Democrats dominate most fields. In religion, Langbert’s survey found that the ratio of Democrats to Republicans is 70 to 1. In music, it is 33 to 1. In biology, it is 21 to 1. In philosophy, history and psychology, it is 17 to 1. In political science, it is 8 to 1.
The gap is narrower in science and engineering. In physics, economics and mathematics, the ratio is about 6 to 1. In chemistry, it is 5 to 1, and in engineering, it is just 1.6 to 1. Still, Lambert found no field in which Republicans are more numerous than Democrats.
The faculties of Wellesley, Williams and Swarthmore are overwhelmingly Democratic, with ratios at or above 120 to 1. At Harvey Mudd and Lafayette, the ratios are 6 to 1. At the U.S. Naval Academy at Annapolis, it is 2.3 to 1; it is just 1.3 to 1 at West Point.
For two reasons, these numbers are genuinely disturbing, Sunstein wrote.
“The first involves potential discrimination on the part of educational institutions. Some departments might be disinclined to hire potential faculty members based on their political convictions. Such discrimination might take the form of unconscious devaluation of people whose views do not fit with the dominant perspective.
“The second reason is that students are less likely to get a good education, and faculty members are likely to learn less from one another if there is a prevailing political orthodoxy.”
It is far too simple, of course, to say that professors of history, political science, philosophy and the like should “look like America” in political terms. What matters is that they are experts in their fields, able to convey what they know. In faculty hiring, affirmative action for those with conservative political positions is not likely to serve anyone well.
Nonetheless, the current numbers make two points unmistakably clear.
First, those who teach in departments lacking ideological diversity have an obligation to offer competing views and to present them fairly and with respect. A political philosopher who leans left should be willing and able to ask students to think about the force of the argument for free markets, even if they produce a lot of inequality.

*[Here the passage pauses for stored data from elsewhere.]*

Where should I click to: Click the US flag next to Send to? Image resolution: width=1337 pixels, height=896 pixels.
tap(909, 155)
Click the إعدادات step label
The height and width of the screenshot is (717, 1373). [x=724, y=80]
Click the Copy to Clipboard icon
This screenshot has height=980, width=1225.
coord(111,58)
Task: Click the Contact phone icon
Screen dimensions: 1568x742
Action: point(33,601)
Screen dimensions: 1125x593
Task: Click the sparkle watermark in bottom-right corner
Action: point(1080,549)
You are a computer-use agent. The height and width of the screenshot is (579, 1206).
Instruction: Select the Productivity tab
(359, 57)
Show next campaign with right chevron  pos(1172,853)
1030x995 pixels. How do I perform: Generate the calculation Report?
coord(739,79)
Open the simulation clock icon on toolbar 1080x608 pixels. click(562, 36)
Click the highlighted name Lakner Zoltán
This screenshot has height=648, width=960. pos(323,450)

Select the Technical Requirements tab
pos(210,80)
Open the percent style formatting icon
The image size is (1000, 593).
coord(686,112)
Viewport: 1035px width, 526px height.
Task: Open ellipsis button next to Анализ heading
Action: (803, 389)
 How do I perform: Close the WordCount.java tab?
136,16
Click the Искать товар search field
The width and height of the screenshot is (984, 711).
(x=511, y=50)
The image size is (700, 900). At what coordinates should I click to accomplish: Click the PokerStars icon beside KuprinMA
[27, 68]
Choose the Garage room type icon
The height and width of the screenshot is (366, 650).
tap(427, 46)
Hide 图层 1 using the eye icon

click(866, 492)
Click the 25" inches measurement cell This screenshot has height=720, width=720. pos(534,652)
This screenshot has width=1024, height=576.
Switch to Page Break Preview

The Men's Rights Movement at Yale
It was bound to happen. Last May, a 30-year-old Ph.D. student has accused the University of Southern California and Yale of creating a toxic environment for male students. Kursat Christoff Pekgoz, a member of the National Coalition for Men, is partly basing his claim on data that shows 56% of all college students are women, and 42% are men. He filed a “Dear Colleague” letter, a Guide to Abolishing Affirmative Action for Women explaining how to file a Title IX complaint. Now, some of those complaints are being investigated. According to The Wall Street Journal, “The government dismissed parts of Mr. Pekgoz’s complaints, including concerns about Yale Women in Business and USC’s Gender Studies Program and its Center for Feminist Research, after finding that they don’t exclude or discriminate against men. But it will investigate Yale’s Women Faculty Forum, Yale Women Innovators and five other groups or programs at that school. It is also looking into USC scholarships and fellowships that are advertised as being open only to females, and a Women in Science and Engineering group that excludes males.”
‘Slap a Zionist’ at Vassar
Some 400 students at Vassar received email copies of “The Vassar College Disorientation Guide” to offset the impact of the annual Orientation Guide. Much of the text was either anti-Israel or anti-Semitic, including the advice to “Slap a Zionist.”
The Student Right to Counsel
The authors, Mike S. Adams and KC Johnson, argue in this article that in quasi-judicial campus tribunals, the student right to counsel is good for students and universities. Many colleges deny the right to counsel by prohibiting students’ lawyers, and sometimes the students themselves, from exercising the fundamental functions of an attorney, such as presenting evidence, cross-examining witnesses, or speaking to anyone but the client during a hearing. Such restrictions, moreover, exist at a time of unprecedented pressure—from the federal government, the media, and social activists—on colleges to adjudicate quasi-criminal behavior, especially sexual misconduct, outside the due process protections of the criminal justice system.